▸ Work to be completed
Restate the entries below word for word, leaving nothing out.

▸ Data under study
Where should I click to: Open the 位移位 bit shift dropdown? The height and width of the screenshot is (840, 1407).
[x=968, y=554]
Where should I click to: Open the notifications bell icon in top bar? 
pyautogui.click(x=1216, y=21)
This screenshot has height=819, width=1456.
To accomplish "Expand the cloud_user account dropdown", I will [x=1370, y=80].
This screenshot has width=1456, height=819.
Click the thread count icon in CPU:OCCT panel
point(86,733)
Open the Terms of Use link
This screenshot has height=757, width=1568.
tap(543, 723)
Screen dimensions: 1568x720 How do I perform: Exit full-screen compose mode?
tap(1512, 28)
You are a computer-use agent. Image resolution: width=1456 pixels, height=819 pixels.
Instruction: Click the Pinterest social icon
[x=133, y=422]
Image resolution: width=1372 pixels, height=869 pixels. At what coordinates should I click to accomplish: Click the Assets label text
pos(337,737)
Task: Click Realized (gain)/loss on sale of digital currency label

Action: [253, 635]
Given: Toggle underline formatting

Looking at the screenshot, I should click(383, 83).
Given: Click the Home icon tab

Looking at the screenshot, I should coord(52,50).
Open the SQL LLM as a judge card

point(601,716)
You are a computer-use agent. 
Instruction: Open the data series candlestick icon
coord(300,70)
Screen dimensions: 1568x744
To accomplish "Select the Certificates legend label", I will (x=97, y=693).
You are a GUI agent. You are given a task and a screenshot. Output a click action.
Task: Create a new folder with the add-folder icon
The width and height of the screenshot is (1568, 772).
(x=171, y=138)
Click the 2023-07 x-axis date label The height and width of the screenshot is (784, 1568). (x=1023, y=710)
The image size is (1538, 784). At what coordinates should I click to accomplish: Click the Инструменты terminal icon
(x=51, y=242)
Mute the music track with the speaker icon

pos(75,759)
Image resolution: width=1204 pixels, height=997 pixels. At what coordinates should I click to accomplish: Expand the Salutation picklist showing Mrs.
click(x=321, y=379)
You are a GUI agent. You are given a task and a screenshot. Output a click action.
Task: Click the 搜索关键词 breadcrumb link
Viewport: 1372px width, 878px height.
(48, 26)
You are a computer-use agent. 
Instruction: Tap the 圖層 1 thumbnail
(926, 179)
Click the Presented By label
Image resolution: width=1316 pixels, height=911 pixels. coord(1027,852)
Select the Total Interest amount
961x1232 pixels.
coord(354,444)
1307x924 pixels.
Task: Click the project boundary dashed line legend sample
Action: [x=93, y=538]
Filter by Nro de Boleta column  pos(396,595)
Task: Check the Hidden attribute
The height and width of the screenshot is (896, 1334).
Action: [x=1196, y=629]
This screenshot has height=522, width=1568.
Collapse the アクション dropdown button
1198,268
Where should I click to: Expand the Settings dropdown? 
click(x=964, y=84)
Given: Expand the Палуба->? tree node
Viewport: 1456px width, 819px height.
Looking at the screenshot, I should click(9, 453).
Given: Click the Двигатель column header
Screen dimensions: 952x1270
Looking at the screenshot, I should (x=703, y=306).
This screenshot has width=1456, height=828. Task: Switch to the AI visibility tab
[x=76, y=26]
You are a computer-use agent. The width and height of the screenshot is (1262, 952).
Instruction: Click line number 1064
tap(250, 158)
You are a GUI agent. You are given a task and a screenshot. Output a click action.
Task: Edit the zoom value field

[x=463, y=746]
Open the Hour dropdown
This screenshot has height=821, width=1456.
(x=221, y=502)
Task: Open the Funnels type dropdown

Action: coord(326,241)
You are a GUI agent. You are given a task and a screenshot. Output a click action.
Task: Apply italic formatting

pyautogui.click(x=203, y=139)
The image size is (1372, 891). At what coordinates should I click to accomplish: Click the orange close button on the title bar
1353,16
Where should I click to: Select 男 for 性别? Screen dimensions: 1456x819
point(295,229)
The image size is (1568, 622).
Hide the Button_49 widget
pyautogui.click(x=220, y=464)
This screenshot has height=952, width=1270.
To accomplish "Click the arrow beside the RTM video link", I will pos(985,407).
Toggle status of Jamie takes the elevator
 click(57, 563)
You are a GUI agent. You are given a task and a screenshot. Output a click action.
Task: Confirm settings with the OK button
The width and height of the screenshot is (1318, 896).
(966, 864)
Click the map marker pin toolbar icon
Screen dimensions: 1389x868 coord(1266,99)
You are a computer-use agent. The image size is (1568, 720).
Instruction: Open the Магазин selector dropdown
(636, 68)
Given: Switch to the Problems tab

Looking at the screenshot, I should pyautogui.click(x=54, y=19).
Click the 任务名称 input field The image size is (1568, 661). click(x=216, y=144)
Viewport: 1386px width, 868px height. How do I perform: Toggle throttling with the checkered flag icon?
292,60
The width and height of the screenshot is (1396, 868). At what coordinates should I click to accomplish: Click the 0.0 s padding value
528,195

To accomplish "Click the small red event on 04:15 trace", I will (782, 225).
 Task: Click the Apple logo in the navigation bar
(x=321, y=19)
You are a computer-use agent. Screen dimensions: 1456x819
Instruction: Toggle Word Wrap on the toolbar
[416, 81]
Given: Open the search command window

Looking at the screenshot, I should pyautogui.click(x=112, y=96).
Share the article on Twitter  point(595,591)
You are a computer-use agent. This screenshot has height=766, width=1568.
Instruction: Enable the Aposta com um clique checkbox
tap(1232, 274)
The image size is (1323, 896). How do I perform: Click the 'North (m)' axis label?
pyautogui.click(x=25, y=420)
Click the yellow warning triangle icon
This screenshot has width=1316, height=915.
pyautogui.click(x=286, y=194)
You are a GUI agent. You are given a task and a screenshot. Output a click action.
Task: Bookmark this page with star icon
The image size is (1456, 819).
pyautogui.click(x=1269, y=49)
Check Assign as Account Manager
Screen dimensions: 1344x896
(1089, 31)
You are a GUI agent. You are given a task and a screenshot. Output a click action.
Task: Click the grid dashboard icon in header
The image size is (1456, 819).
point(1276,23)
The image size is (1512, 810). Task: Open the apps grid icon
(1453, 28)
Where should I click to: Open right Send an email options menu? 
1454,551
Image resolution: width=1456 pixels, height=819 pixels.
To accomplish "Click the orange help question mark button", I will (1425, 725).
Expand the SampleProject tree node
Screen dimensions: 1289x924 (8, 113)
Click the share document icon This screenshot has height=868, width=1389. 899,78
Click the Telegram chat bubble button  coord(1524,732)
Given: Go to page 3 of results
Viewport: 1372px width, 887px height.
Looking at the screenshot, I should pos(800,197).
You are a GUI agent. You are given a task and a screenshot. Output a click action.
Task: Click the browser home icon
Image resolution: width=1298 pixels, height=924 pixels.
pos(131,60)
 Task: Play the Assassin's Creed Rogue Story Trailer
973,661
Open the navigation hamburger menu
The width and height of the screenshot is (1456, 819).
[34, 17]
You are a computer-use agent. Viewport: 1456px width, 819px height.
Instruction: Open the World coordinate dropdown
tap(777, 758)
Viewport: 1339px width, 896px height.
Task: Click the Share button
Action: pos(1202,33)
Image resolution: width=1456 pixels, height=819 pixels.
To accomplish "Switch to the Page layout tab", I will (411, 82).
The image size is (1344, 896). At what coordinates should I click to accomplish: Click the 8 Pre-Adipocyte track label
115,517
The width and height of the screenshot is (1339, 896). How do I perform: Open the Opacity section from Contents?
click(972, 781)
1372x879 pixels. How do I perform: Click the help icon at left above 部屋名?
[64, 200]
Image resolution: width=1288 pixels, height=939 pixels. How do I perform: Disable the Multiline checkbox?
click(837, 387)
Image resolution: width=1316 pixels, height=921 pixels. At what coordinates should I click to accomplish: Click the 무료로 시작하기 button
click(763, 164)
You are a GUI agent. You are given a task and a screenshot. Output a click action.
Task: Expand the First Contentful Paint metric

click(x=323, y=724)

▸ Result for this task
Where should I click to: Open the 位移位 bit shift dropdown? The height and width of the screenshot is (840, 1407).
[x=968, y=554]
Where should I click to: Open the notifications bell icon in top bar? 
pyautogui.click(x=1216, y=21)
This screenshot has height=819, width=1456.
To accomplish "Expand the cloud_user account dropdown", I will [x=1370, y=80].
This screenshot has width=1456, height=819.
Click the thread count icon in CPU:OCCT panel
point(86,733)
Open the Terms of Use link
This screenshot has height=757, width=1568.
tap(543, 723)
Screen dimensions: 1568x720 How do I perform: Exit full-screen compose mode?
tap(1512, 28)
You are a computer-use agent. Image resolution: width=1456 pixels, height=819 pixels.
Instruction: Click the Pinterest social icon
[x=133, y=422]
Image resolution: width=1372 pixels, height=869 pixels. At what coordinates should I click to accomplish: Click the Assets label text
pos(337,737)
Task: Click Realized (gain)/loss on sale of digital currency label

Action: [253, 635]
Given: Toggle underline formatting

Looking at the screenshot, I should click(383, 83).
Given: Click the Home icon tab

Looking at the screenshot, I should coord(52,50).
Open the SQL LLM as a judge card

point(601,716)
You are a computer-use agent. 
Instruction: Open the data series candlestick icon
coord(300,70)
Screen dimensions: 1568x744
To accomplish "Select the Certificates legend label", I will (x=97, y=693).
You are a GUI agent. You are given a task and a screenshot. Output a click action.
Task: Create a new folder with the add-folder icon
The width and height of the screenshot is (1568, 772).
(x=171, y=138)
Click the 2023-07 x-axis date label The height and width of the screenshot is (784, 1568). (x=1023, y=710)
The image size is (1538, 784). At what coordinates should I click to accomplish: Click the Инструменты terminal icon
(x=51, y=242)
Mute the music track with the speaker icon

pos(75,759)
Image resolution: width=1204 pixels, height=997 pixels. At what coordinates should I click to accomplish: Expand the Salutation picklist showing Mrs.
click(x=321, y=379)
You are a GUI agent. You are given a task and a screenshot. Output a click action.
Task: Click the 搜索关键词 breadcrumb link
Viewport: 1372px width, 878px height.
(48, 26)
You are a computer-use agent. 
Instruction: Tap the 圖層 1 thumbnail
(926, 179)
Click the Presented By label
Image resolution: width=1316 pixels, height=911 pixels. coord(1027,852)
Select the Total Interest amount
961x1232 pixels.
coord(354,444)
1307x924 pixels.
Task: Click the project boundary dashed line legend sample
Action: [x=93, y=538]
Filter by Nro de Boleta column  pos(396,595)
Task: Check the Hidden attribute
The height and width of the screenshot is (896, 1334).
Action: [x=1196, y=629]
This screenshot has height=522, width=1568.
Collapse the アクション dropdown button
1198,268
Where should I click to: Expand the Settings dropdown? 
click(x=964, y=84)
Given: Expand the Палуба->? tree node
Viewport: 1456px width, 819px height.
Looking at the screenshot, I should click(9, 453).
Given: Click the Двигатель column header
Screen dimensions: 952x1270
Looking at the screenshot, I should (x=703, y=306).
This screenshot has width=1456, height=828. Task: Switch to the AI visibility tab
[x=76, y=26]
You are a computer-use agent. The width and height of the screenshot is (1262, 952).
Instruction: Click line number 1064
tap(250, 158)
You are a GUI agent. You are given a task and a screenshot. Output a click action.
Task: Edit the zoom value field

[x=463, y=746]
Open the Hour dropdown
This screenshot has height=821, width=1456.
(x=221, y=502)
Task: Open the Funnels type dropdown

Action: coord(326,241)
You are a GUI agent. You are given a task and a screenshot. Output a click action.
Task: Apply italic formatting

pyautogui.click(x=203, y=139)
The image size is (1372, 891). At what coordinates should I click to accomplish: Click the orange close button on the title bar
1353,16
Where should I click to: Select 男 for 性别? Screen dimensions: 1456x819
point(295,229)
The image size is (1568, 622).
Hide the Button_49 widget
pyautogui.click(x=220, y=464)
This screenshot has height=952, width=1270.
To accomplish "Click the arrow beside the RTM video link", I will pos(985,407).
Toggle status of Jamie takes the elevator
 click(57, 563)
You are a GUI agent. You are given a task and a screenshot. Output a click action.
Task: Confirm settings with the OK button
The width and height of the screenshot is (1318, 896).
(966, 864)
Click the map marker pin toolbar icon
Screen dimensions: 1389x868 coord(1266,99)
You are a computer-use agent. The image size is (1568, 720).
Instruction: Open the Магазин selector dropdown
(636, 68)
Given: Switch to the Problems tab

Looking at the screenshot, I should pyautogui.click(x=54, y=19).
Click the 任务名称 input field The image size is (1568, 661). click(x=216, y=144)
Viewport: 1386px width, 868px height. How do I perform: Toggle throttling with the checkered flag icon?
292,60
The width and height of the screenshot is (1396, 868). At what coordinates should I click to accomplish: Click the 0.0 s padding value
528,195

To accomplish "Click the small red event on 04:15 trace", I will (782, 225).
 Task: Click the Apple logo in the navigation bar
(x=321, y=19)
You are a computer-use agent. Screen dimensions: 1456x819
Instruction: Toggle Word Wrap on the toolbar
[416, 81]
Given: Open the search command window

Looking at the screenshot, I should pyautogui.click(x=112, y=96).
Share the article on Twitter  point(595,591)
You are a computer-use agent. This screenshot has height=766, width=1568.
Instruction: Enable the Aposta com um clique checkbox
tap(1232, 274)
The image size is (1323, 896). How do I perform: Click the 'North (m)' axis label?
pyautogui.click(x=25, y=420)
Click the yellow warning triangle icon
This screenshot has width=1316, height=915.
pyautogui.click(x=286, y=194)
You are a GUI agent. You are given a task and a screenshot. Output a click action.
Task: Bookmark this page with star icon
The image size is (1456, 819).
pyautogui.click(x=1269, y=49)
Check Assign as Account Manager
Screen dimensions: 1344x896
(1089, 31)
You are a GUI agent. You are given a task and a screenshot. Output a click action.
Task: Click the grid dashboard icon in header
The image size is (1456, 819).
point(1276,23)
The image size is (1512, 810). Task: Open the apps grid icon
(1453, 28)
Where should I click to: Open right Send an email options menu? 
1454,551
Image resolution: width=1456 pixels, height=819 pixels.
To accomplish "Click the orange help question mark button", I will (1425, 725).
Expand the SampleProject tree node
Screen dimensions: 1289x924 (8, 113)
Click the share document icon This screenshot has height=868, width=1389. 899,78
Click the Telegram chat bubble button  coord(1524,732)
Given: Go to page 3 of results
Viewport: 1372px width, 887px height.
Looking at the screenshot, I should pos(800,197).
You are a GUI agent. You are given a task and a screenshot. Output a click action.
Task: Click the browser home icon
Image resolution: width=1298 pixels, height=924 pixels.
pos(131,60)
 Task: Play the Assassin's Creed Rogue Story Trailer
973,661
Open the navigation hamburger menu
The width and height of the screenshot is (1456, 819).
[34, 17]
You are a computer-use agent. Viewport: 1456px width, 819px height.
Instruction: Open the World coordinate dropdown
tap(777, 758)
Viewport: 1339px width, 896px height.
Task: Click the Share button
Action: pos(1202,33)
Image resolution: width=1456 pixels, height=819 pixels.
To accomplish "Switch to the Page layout tab", I will (411, 82).
The image size is (1344, 896). At what coordinates should I click to accomplish: Click the 8 Pre-Adipocyte track label
115,517
The width and height of the screenshot is (1339, 896). How do I perform: Open the Opacity section from Contents?
click(972, 781)
1372x879 pixels. How do I perform: Click the help icon at left above 部屋名?
[64, 200]
Image resolution: width=1288 pixels, height=939 pixels. How do I perform: Disable the Multiline checkbox?
click(837, 387)
Image resolution: width=1316 pixels, height=921 pixels. At what coordinates should I click to accomplish: Click the 무료로 시작하기 button
click(763, 164)
You are a GUI agent. You are given a task and a screenshot. Output a click action.
Task: Expand the First Contentful Paint metric

click(x=323, y=724)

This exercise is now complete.